As noted in the New York Times story, In a High-Stakes Environmental Whodunit, Many Clues Point to China, EIA sources on the ground uncovered criminal actors in China illegally producing and using banned gas, CFC-11 for the foam industry.

Alexander von Bismarck, Executive Director EIA says: "The scale of this environmental crime is devastating with massive potential impact on the climate and the ozone layer. Our findings and other well placed sources in the Chinese chemical industry strongly suggest that this is a wider practice and could explain the majority of the rogue atmospheric emissions found in the study. We've given our evidence to the Chinese government and as shocking as it is, thanks to the Montreal Protocol there is a mechanism to stop these and other atmospheric super-pollutants."

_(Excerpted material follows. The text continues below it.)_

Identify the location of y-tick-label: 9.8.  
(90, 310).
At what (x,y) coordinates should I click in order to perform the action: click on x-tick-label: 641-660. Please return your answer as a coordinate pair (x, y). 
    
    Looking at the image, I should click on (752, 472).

Scientists recently observed significant quantities of unaccounted for CFC-11, a potent ozone and climate destroyer, presenting one of the greatest environmental crime mysteries in modern history. EIA immediately started investigating and found new evidence that illegal CFC-11 is widely produced and used in China on a scale consistent with the emission estimates cited in the study. In a survey, EIA found multiple companies using CFC-11 almost exclusively for blowing agents in foams.

Avipsa Mahapatra, EIA Climate Policy Lead says: “It is outrageous that industrial climate-killers banned several years ago, continue to be produced, used and emitted at this scale in an industry where better technology is widely available. This could undermine not just the slowly healing ozone but also the global efforts to battle climate change. Our findings prove that enforcement is not a luxury but necessary to the​ ​success of the​ Montreal​ Protocol.​ "

As an environmental watchdog group that uses undercover investigations as one means of exposing environmental crimes and criminals worldwide, EIA has ​shared its initial findings with the Chinese government. A full report is forthcoming in July.